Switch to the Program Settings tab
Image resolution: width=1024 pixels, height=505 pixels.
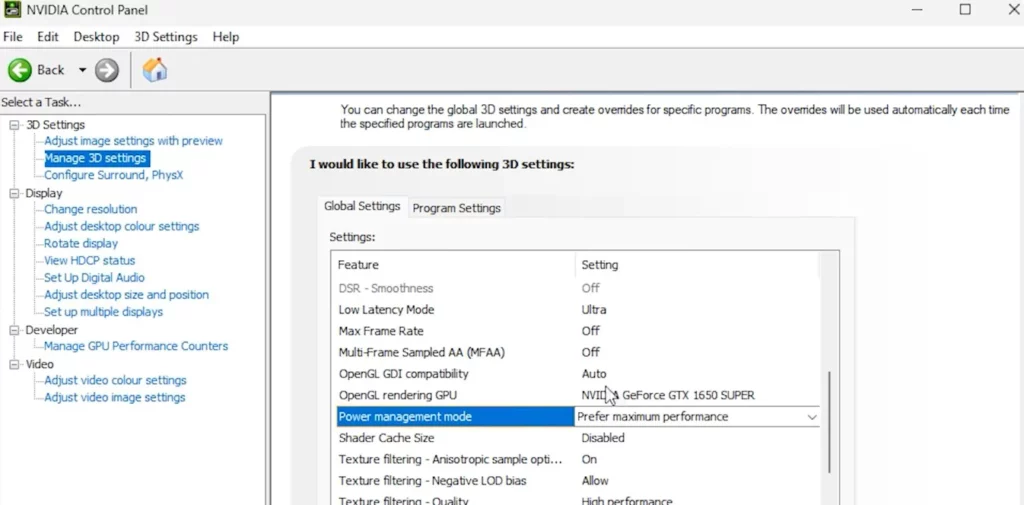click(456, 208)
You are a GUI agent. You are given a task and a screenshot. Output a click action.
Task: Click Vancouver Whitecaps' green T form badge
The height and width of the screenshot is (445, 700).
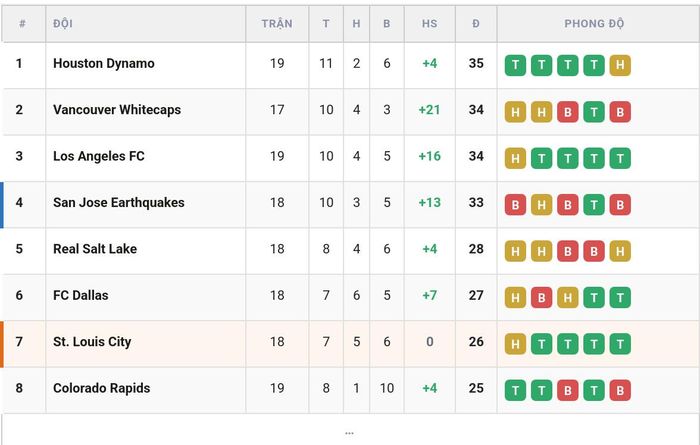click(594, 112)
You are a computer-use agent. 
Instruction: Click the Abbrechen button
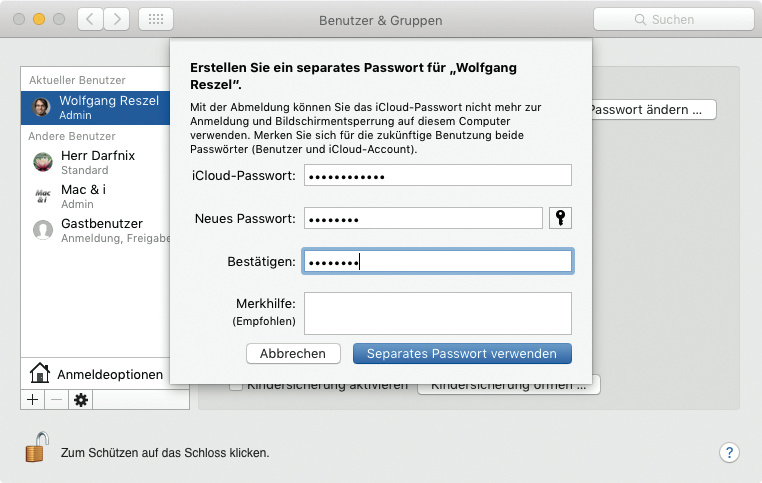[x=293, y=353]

########################################

DIRECTIONS — A word-for-word copy of the records is required. Leave out every picture.

PROBLEM SOLUTION —
Switch to the Program Settings tab
Image resolution: width=1024 pixels, height=505 pixels.
click(456, 208)
You are a GUI agent. You are given a task and a screenshot. Output a click action.
Task: Click Vancouver Whitecaps' green T form badge
The height and width of the screenshot is (445, 700).
click(594, 112)
You are a computer-use agent. 
Instruction: Click the Abbrechen button
[x=293, y=353]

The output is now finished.